[Exercise data Boundary: Start]

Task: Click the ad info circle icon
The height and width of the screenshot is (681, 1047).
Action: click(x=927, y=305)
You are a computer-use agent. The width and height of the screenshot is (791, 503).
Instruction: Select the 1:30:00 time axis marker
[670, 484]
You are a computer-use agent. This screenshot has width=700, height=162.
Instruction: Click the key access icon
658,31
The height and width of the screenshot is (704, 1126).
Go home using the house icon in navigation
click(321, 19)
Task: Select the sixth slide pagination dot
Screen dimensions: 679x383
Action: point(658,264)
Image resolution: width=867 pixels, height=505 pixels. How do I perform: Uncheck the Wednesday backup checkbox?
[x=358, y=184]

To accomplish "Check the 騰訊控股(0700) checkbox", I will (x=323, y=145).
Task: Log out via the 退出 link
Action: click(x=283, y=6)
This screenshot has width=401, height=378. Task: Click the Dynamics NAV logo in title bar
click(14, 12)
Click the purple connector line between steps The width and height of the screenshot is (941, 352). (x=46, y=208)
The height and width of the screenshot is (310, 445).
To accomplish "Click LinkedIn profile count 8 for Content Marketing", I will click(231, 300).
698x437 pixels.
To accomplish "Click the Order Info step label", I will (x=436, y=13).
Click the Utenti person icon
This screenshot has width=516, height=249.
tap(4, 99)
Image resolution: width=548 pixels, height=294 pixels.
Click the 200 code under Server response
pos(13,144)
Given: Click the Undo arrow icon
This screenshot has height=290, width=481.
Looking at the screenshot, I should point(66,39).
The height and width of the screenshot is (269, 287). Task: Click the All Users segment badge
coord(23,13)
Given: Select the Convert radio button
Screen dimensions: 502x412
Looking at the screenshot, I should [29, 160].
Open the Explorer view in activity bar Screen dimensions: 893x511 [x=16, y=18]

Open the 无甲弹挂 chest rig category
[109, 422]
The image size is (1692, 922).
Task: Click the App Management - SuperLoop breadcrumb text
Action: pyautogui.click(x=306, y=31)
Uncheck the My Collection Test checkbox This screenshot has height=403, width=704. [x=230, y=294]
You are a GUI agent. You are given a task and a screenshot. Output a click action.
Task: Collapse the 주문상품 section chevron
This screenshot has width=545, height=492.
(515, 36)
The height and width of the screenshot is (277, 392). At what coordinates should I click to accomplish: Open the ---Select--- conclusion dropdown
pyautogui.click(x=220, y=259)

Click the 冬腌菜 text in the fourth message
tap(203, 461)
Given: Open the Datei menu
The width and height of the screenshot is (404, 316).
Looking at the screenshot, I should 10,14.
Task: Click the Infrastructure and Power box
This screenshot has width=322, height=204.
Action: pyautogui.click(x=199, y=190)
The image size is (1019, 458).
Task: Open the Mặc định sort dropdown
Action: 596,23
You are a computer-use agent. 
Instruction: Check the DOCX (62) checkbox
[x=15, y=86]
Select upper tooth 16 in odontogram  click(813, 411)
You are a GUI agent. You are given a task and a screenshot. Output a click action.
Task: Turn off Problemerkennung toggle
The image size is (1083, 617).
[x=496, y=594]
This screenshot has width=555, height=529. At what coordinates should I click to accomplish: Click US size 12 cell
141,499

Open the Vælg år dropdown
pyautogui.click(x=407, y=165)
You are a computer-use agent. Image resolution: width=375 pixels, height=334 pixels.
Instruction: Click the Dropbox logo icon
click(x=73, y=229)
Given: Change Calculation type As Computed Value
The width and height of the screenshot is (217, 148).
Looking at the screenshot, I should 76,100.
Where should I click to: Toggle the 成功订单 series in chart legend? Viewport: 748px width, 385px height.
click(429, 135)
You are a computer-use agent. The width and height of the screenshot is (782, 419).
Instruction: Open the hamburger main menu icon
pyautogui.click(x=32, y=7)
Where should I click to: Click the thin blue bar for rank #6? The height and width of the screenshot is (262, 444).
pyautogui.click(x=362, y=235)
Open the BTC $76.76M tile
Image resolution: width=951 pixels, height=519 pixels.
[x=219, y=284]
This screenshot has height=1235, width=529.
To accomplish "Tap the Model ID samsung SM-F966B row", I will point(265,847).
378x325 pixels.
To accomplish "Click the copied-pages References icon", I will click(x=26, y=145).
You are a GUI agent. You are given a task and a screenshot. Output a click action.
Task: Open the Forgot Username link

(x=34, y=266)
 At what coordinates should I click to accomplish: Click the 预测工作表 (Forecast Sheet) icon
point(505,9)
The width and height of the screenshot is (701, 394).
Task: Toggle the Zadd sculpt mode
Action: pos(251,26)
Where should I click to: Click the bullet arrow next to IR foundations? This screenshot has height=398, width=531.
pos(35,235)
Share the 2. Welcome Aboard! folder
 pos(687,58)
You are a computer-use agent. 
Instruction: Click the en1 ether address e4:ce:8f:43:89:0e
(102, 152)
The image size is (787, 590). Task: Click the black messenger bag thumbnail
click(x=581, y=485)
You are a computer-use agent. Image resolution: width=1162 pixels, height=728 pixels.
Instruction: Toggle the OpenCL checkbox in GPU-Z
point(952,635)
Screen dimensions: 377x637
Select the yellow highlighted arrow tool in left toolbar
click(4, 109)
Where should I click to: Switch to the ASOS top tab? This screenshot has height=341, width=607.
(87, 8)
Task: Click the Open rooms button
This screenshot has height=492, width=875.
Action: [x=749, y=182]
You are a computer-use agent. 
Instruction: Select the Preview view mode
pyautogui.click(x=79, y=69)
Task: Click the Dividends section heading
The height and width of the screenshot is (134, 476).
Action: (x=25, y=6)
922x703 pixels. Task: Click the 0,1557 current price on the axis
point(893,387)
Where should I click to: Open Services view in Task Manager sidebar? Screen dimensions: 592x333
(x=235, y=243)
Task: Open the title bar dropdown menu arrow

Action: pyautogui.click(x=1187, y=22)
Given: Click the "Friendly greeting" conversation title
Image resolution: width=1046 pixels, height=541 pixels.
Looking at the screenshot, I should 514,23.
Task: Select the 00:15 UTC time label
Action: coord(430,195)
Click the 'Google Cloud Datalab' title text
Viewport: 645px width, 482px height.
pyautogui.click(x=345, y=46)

[Exercise data Boundary: End]

■ What the exercise asks
Copy out each line of the records that holds the string "section".

■ Reply
Task: Collapse the 주문상품 section chevron
Task: Click the Dividends section heading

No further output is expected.